- EXERCISE MATERIAL:
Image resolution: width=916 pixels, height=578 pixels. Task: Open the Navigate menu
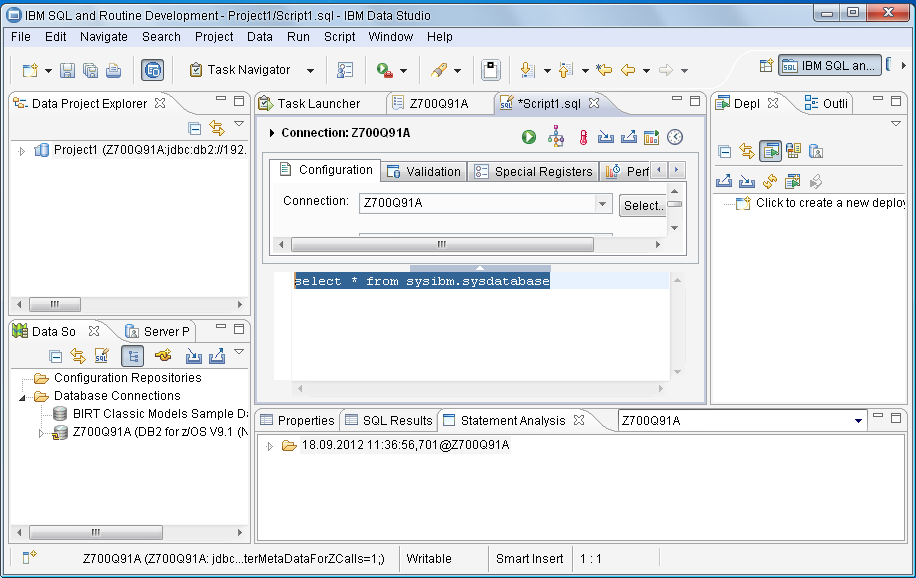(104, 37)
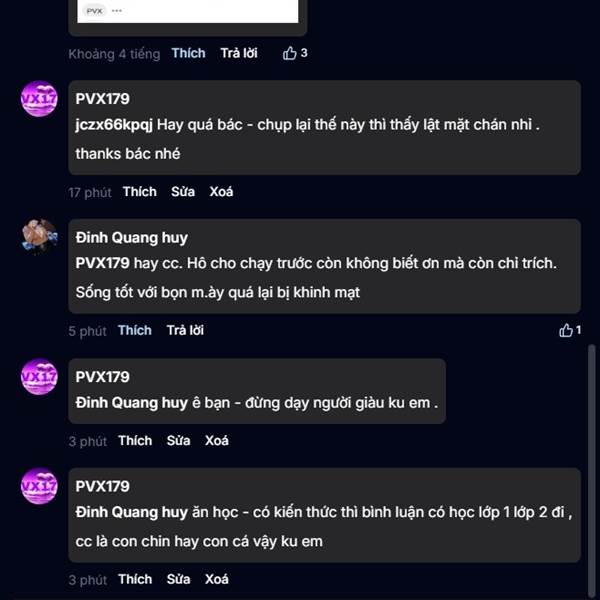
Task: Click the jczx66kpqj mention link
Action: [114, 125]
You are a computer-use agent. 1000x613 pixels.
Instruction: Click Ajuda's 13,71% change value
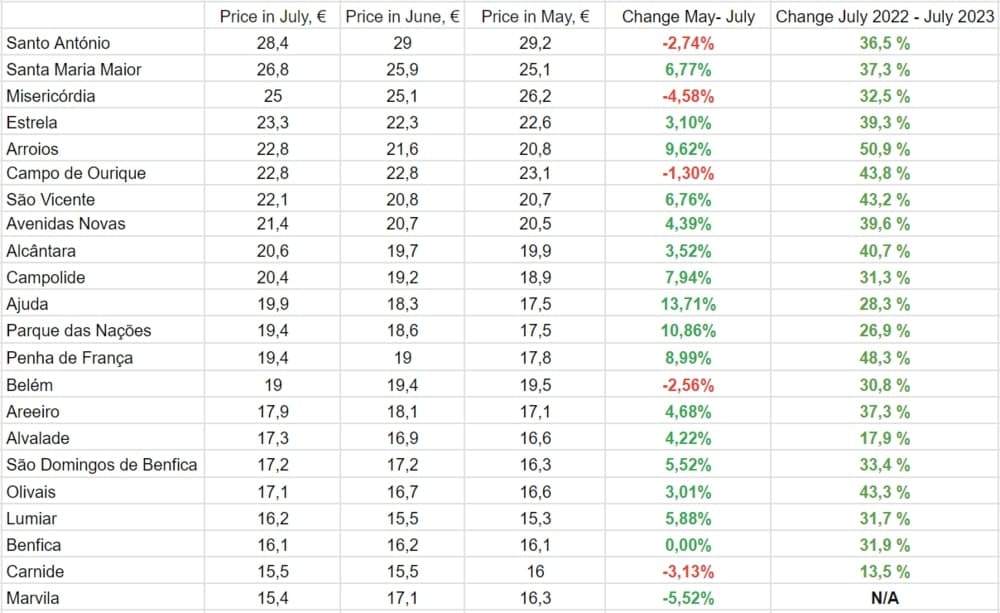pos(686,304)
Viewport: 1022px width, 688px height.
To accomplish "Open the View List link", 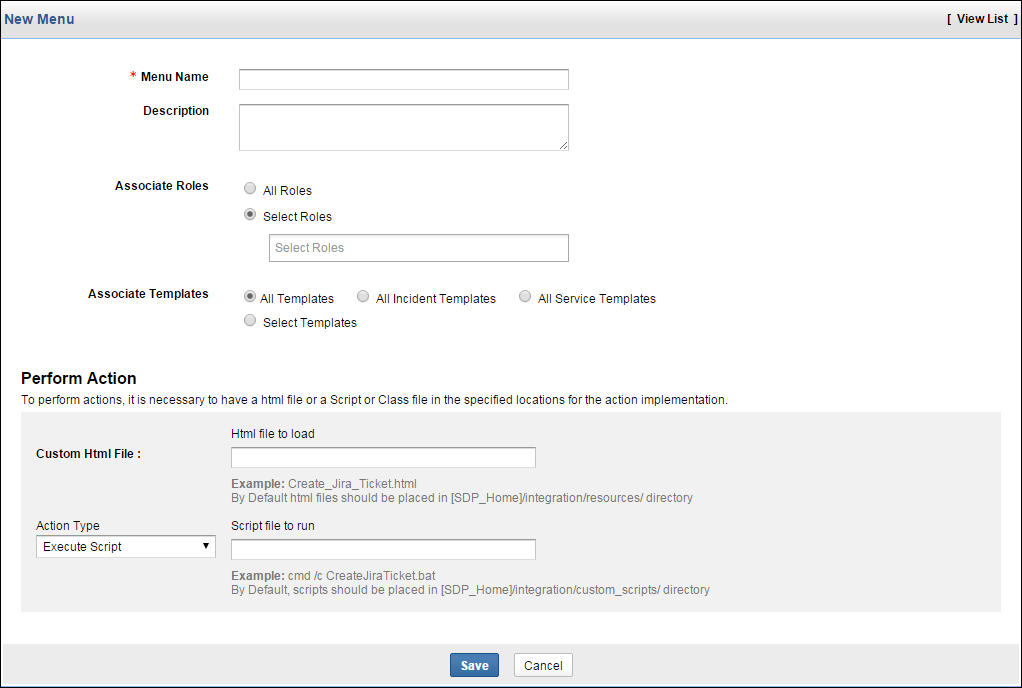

- EXERCISE REQUIREMENTS: All of the data is to be reproduced exactly, with the pictures left out.

- SOLUTION:
Image resolution: width=916 pixels, height=578 pixels. Task: Open the Navigate menu
(104, 37)
Task: Click the jczx66kpqj mention link
Action: [114, 125]
You are a computer-use agent. 1000x613 pixels.
Instruction: Click Ajuda's 13,71% change value
pos(686,304)
Viewport: 1022px width, 688px height.
To accomplish "Open the View List link", 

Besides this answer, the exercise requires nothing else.